Don LeFevre, a frequently quoted former spokesman for The Church of Jesus Christ of Latter-day Saints, died of natural causes Wednesday, Feb. 20, 2019, surrounded by his children. He was 85 years old.
He worked 36 years in public relations for the Church — first as an account executive and copy writer for the Salt Lake City advertising firm David W. Evans & Associates, with the Church as his primary account for more than a decade, and later when the Church created its own public relations office in 1973.
Brother LeFevre handled media questions about policy and doctrine, arranged for interviews, conducted press conferences and hosted national and international media visiting the Church in Salt Lake City.
He was public relations director for Church exhibits at the 1964-65 World’s Fair in New York City; Hemisfair ’68 in San Antonio, Texas; and Expo ’75 in Spokane, Washington, as well as at the Hill Cumorah Pageant from 1967 to 1976.

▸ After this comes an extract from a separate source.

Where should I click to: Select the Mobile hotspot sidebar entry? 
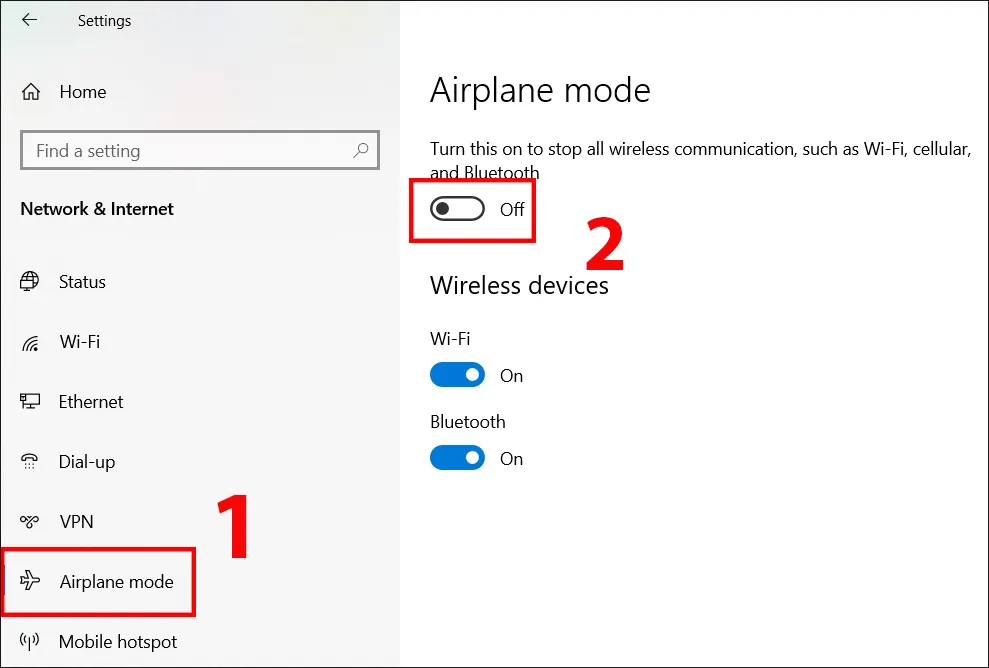118,642
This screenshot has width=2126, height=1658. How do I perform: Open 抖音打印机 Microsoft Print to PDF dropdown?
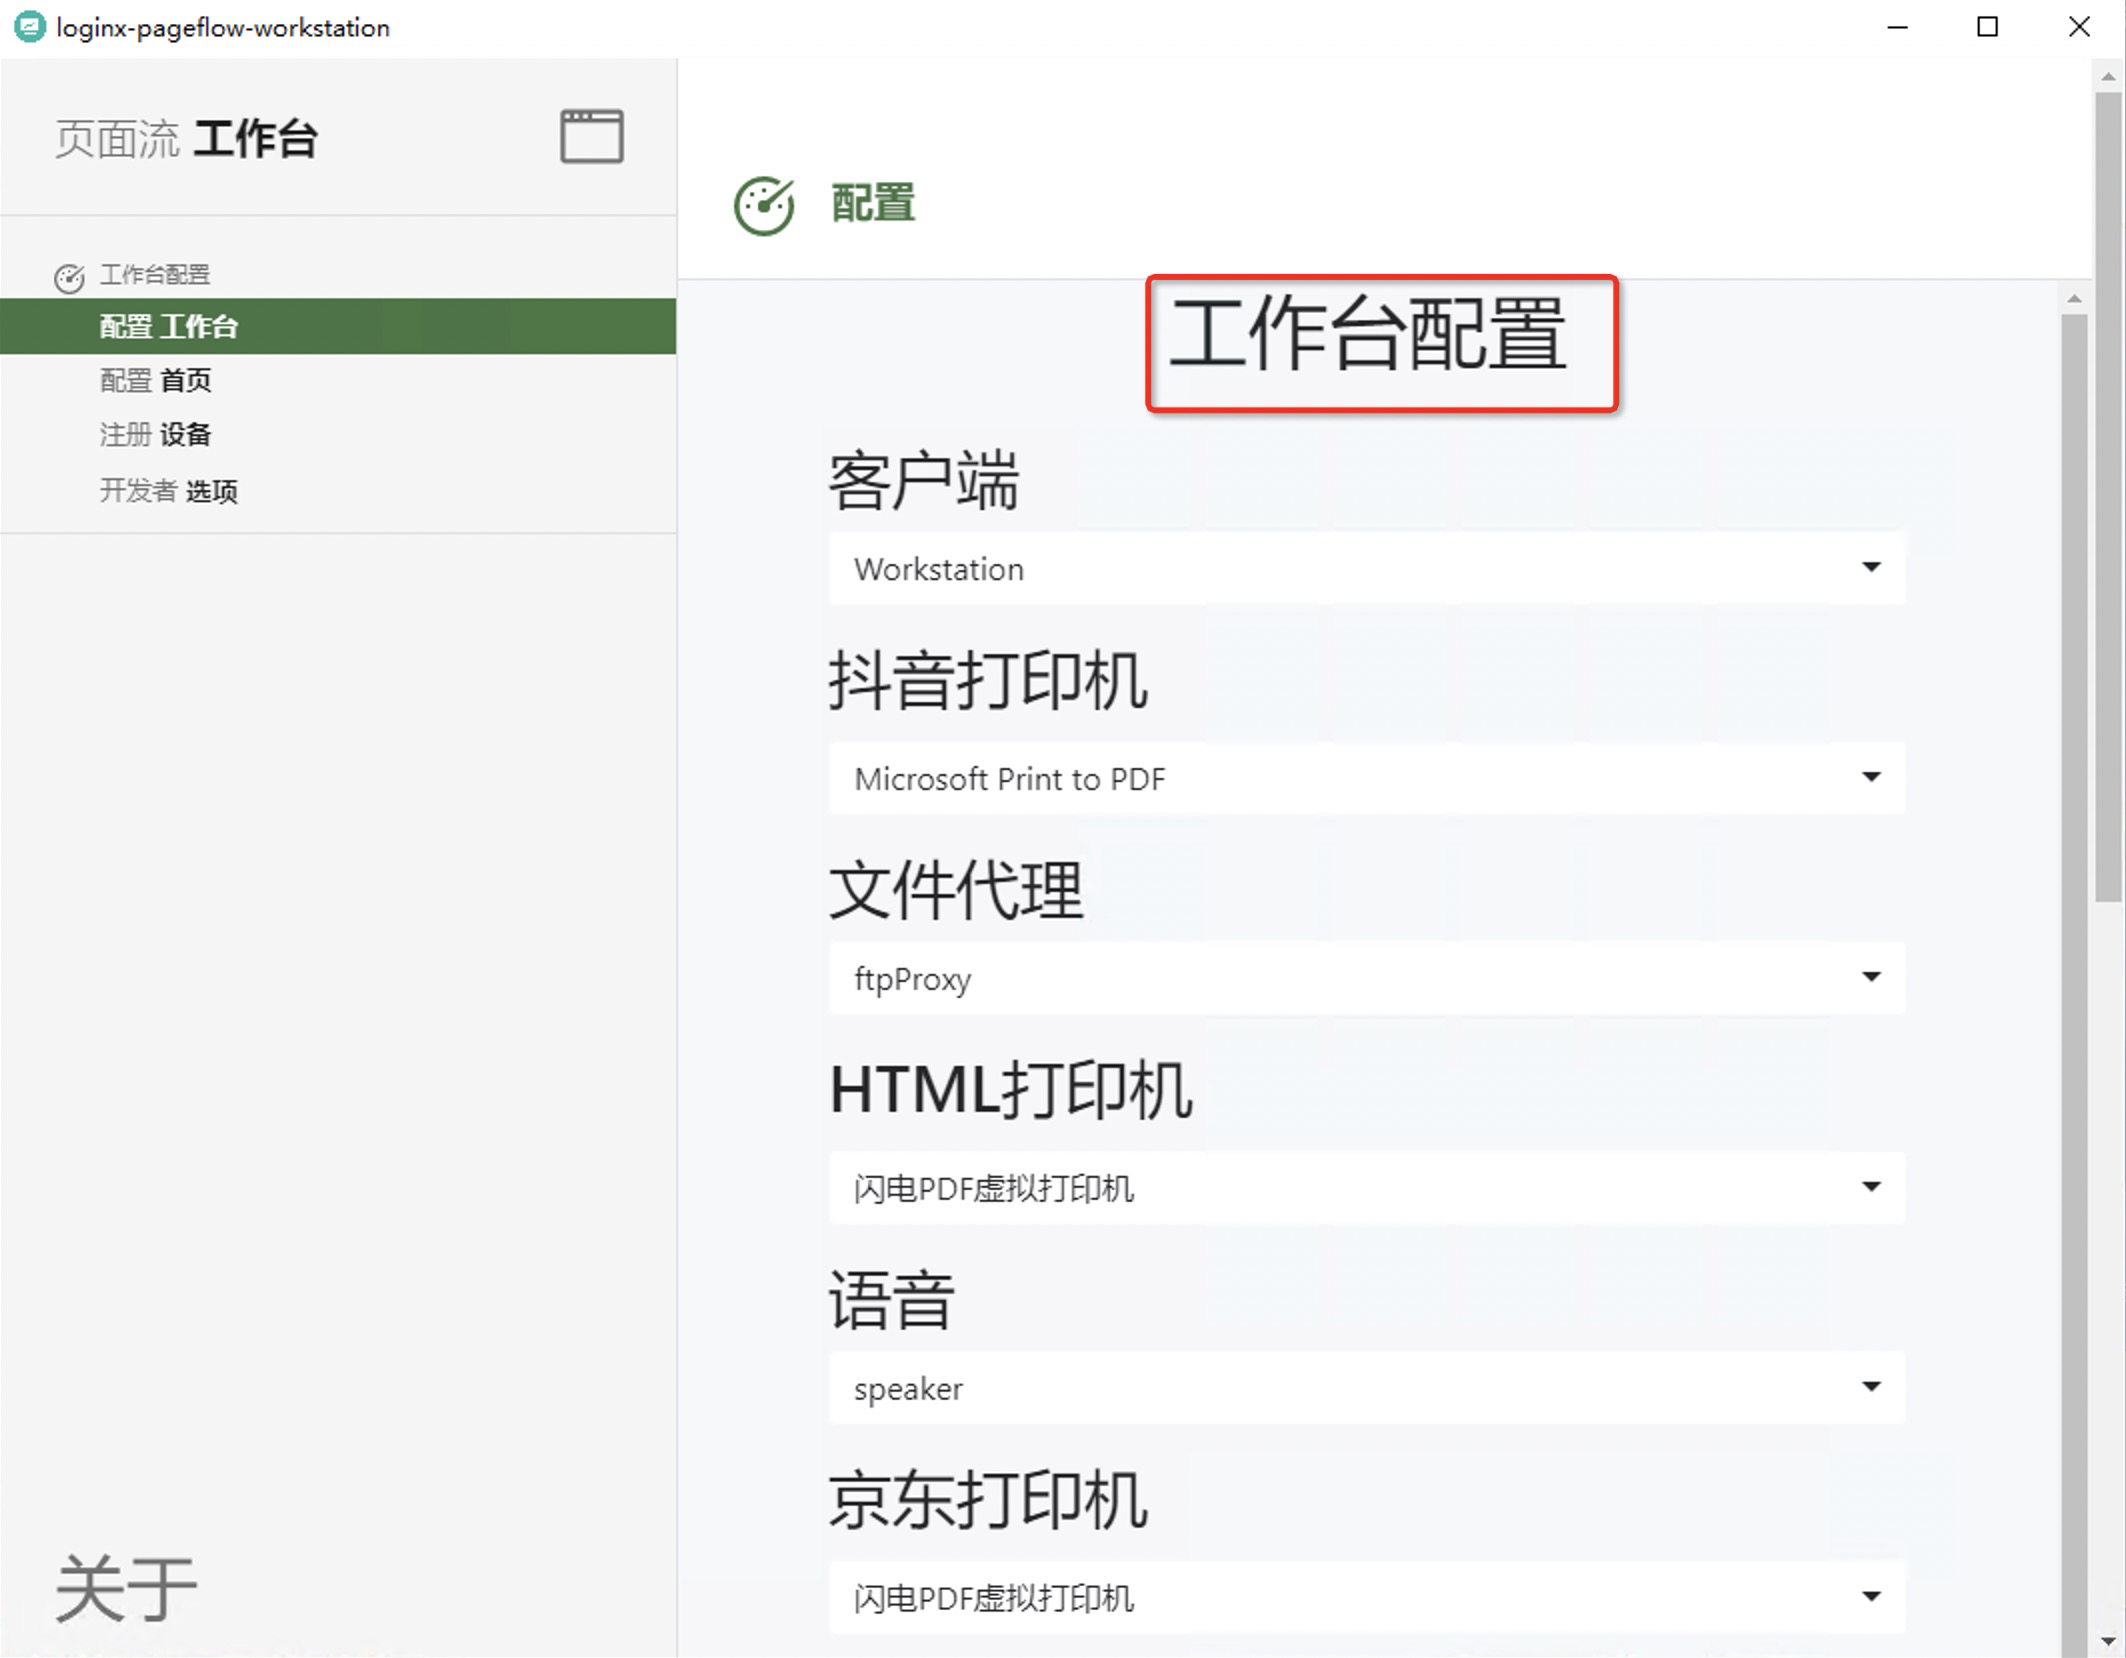(1366, 778)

In 1989, he succeeded Jerry P. Cahill as the Church’s director of media relations; in 1993, he became manager of print media and news service relations, holding that position until his retirement in January 1999.

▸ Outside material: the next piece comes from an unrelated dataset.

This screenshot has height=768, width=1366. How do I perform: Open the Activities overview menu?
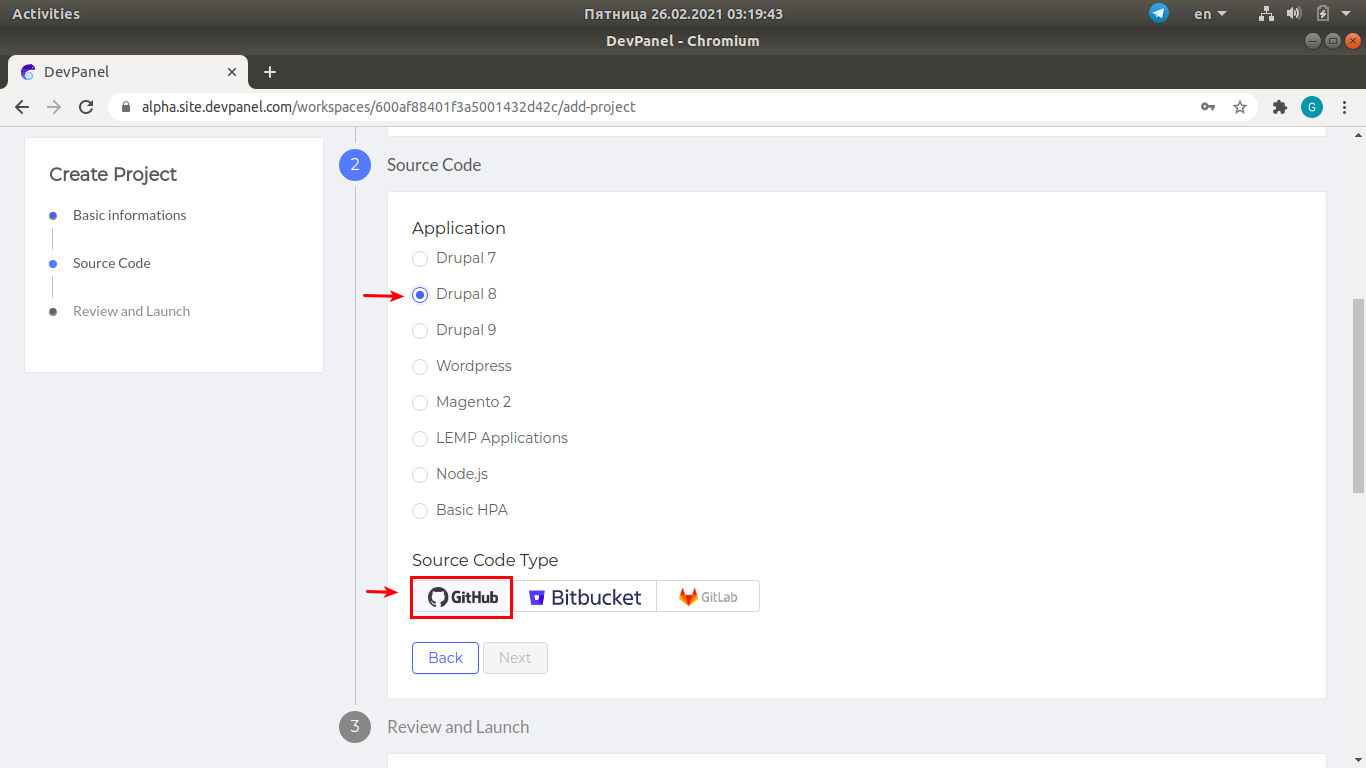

Brother LeFevre mentioned the 1978 revelation of the priesthood, numerous announcements of new temples and news and events associated with the Church’s general conferences as highlights.
After retirement, he served as director of the Laie Hawaii Temple Visitors’ Center with his wife, Sister Bonnie LeFevre.
He was born Louis Don LeFevre on Oct. 6, 1933, in Murray, Utah; son of John Alphonso and Valora Ella Allsop LeFevre. After growing up in Sandy, Utah, and attending local schools there, he joined the U.S. Army in 1953, then attended the University of Utah before interrupting his studies to serve as a full-time missionary for the Church in the Eastern States Mission.
He married Bonnie Bloom on Oct. 22, 1959; they were the parents of four sons and a daughter. She preceded him in death, passing away on Jan. 14, 2017.
Following his graduation from the University of Utah, he worked for the Salt Lake Tribune before beginning his long public relations career. He also did part-time broadcasting and reporting for the Associated Press’ Salt Lake City bureau for many years.
Survivors include his four sons and daughter, 20 grandchildren, 14 great-grandchildren and a sister. He was preceded in death by his wife, parents, a sister, three brothers and a granddaughter.
Funeral services will be Monday, Feb. 25, at 11 a.m. at the Bountiful Utah Central Stake Center, 650 S. 750 East in Bountiful, Utah.